Tired of waiting inside the aircraft while it waits on the tarmac for take-off clearance or hovering over Delhi as the pilot waits to get a clearance for landing? Here is a piece of good news for air travellers.

delhi Updated: Jun 07, 2013 23:50 IST
HT Correspondent

Tired of waiting inside the aircraft while it waits on the tarmac for take-off clearance or hovering over Delhi as the pilot waits to get a clearance for landing? Here is a piece of good news for air travellers.

In order to ensure that airlines operate on time, Delhi's Indira Gandhi International Airport (IGIA) has introduced a system called Airport Collaborative Decision Making (A-CDM).

According to details, the A-CDM concept focuses on improving air traffic flow and capacity management at airports by reducing delays, improving the predictability of events and optimizing the utilisation of resources. It involves airport operators, airlines, ground handlers and ATC collaborating and sharing data to increase overall airport efficiency.

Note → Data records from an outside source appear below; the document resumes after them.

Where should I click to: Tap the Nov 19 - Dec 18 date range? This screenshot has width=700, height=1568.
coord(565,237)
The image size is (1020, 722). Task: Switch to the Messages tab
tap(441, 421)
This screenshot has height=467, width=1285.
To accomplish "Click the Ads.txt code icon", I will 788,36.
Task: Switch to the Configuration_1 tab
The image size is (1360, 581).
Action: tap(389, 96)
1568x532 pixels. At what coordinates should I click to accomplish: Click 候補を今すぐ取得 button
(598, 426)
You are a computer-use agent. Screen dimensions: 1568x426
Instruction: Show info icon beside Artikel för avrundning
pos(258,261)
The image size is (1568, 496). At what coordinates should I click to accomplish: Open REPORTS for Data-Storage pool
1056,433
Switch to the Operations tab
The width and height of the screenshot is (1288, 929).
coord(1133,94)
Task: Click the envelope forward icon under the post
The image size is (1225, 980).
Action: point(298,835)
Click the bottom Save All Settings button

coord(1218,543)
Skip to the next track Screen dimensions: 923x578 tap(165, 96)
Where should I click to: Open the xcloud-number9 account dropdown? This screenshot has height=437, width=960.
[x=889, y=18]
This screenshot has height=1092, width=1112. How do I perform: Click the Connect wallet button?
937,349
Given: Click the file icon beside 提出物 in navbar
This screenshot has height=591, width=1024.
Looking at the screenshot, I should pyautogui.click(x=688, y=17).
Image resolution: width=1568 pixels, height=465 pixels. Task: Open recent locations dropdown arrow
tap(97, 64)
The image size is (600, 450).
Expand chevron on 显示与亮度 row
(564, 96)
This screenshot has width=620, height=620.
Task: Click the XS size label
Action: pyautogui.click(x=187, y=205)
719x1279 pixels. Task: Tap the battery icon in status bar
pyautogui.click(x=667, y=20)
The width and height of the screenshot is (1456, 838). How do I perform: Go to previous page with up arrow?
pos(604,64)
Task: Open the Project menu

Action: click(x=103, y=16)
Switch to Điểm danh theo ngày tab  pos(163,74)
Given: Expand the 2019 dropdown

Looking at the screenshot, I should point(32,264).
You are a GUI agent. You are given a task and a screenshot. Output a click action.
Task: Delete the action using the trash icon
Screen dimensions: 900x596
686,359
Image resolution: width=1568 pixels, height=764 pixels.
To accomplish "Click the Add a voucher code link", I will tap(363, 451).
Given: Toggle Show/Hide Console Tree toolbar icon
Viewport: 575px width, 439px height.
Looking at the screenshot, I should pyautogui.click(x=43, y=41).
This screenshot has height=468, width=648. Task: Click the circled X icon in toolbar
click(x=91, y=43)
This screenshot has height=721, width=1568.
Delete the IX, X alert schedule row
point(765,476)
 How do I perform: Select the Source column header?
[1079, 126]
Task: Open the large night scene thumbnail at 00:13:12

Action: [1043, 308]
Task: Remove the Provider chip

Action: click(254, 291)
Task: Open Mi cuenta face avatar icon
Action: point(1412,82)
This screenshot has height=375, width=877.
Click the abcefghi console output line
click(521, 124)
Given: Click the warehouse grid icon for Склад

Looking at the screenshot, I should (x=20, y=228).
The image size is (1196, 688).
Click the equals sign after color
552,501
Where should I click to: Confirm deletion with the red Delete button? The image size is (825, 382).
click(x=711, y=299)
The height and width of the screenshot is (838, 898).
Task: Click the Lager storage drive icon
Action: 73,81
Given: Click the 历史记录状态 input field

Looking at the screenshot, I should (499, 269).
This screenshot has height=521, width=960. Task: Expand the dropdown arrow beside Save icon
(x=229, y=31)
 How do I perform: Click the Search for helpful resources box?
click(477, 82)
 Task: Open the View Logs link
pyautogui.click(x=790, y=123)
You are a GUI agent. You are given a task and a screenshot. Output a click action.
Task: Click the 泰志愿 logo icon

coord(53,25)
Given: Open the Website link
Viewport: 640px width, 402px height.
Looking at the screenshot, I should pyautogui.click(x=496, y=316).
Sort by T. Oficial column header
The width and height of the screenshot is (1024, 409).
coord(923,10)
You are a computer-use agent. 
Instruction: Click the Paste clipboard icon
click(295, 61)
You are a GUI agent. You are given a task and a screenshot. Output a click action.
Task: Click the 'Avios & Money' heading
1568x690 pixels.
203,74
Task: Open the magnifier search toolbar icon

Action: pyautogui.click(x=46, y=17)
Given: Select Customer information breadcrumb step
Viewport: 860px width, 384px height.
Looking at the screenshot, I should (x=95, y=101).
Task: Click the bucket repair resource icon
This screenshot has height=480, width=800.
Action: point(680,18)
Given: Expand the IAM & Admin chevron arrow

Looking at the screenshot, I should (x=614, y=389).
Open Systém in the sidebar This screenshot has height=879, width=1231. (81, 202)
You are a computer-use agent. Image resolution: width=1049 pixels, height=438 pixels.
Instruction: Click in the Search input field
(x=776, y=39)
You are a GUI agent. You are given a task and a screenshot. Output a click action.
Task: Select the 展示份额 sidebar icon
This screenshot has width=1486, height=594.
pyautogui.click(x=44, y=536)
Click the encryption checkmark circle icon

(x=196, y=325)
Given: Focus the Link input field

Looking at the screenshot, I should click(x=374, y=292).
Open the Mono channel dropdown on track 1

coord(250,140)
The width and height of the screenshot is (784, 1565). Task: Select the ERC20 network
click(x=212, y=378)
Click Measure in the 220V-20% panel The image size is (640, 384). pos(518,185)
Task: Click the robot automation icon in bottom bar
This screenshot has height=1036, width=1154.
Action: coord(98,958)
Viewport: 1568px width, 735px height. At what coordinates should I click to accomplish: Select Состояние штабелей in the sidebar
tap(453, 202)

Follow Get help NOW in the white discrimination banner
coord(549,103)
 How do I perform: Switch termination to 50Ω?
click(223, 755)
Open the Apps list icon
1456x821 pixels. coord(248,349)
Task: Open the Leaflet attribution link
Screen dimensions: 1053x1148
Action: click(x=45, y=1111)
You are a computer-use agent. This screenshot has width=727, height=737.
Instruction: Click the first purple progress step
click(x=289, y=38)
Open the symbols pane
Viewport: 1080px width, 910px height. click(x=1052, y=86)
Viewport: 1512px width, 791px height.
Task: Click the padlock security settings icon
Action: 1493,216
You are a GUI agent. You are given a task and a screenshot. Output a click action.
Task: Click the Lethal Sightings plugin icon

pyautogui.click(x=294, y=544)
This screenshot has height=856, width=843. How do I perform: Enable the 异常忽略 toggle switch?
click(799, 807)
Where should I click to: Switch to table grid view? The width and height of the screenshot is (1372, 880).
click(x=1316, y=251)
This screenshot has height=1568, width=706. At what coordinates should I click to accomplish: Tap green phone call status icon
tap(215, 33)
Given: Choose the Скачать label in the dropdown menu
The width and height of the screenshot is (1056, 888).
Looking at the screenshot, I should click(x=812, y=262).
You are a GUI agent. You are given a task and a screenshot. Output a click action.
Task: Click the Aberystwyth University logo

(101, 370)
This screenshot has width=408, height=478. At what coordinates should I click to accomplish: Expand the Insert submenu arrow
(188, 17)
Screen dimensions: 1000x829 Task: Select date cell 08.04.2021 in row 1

"This move will allow us to achieve annual savings at IGI Airport of 2500 tons air turbine fuel (ATF) and also lead to 7850 tons of saved CO2 emission by reduced taxiway time of aircrafts by even a minuscule one minute per airplane. In addition, with three operating runways and the upcoming state of the art ATC tower, we are poised to handle a huge air traffic with best accuracy and efficiency," DIAL chief executive officer (CEO) I Prabhakara Rao said.

The airport, which used to handle 60 aircraft movements per hour till some time ago, has now increased its capacity to 80 movements per hour and plans to increase it further. The project aims to improve the overall efficiency of operations at an airport, with a particular focus on the aircraft turn-round and pre-departure sequencing process.In the A-CDM approach, the time of landing of an incoming aircraft, its turnaround time (time taken between an aircraft's landing and take off) and the next departure of the flight are defined to make the operation precise and predictable.

Two of the most important elements are time fixed by the airline at which the aircraft is ready with its doors closed, between 45 minutes and 20 minutes, before the estimated departure and Target Start-up Approval Time. Based on this time, the air traffic controller knows the demand of the runway and accordingly plans the optimal departure sequence.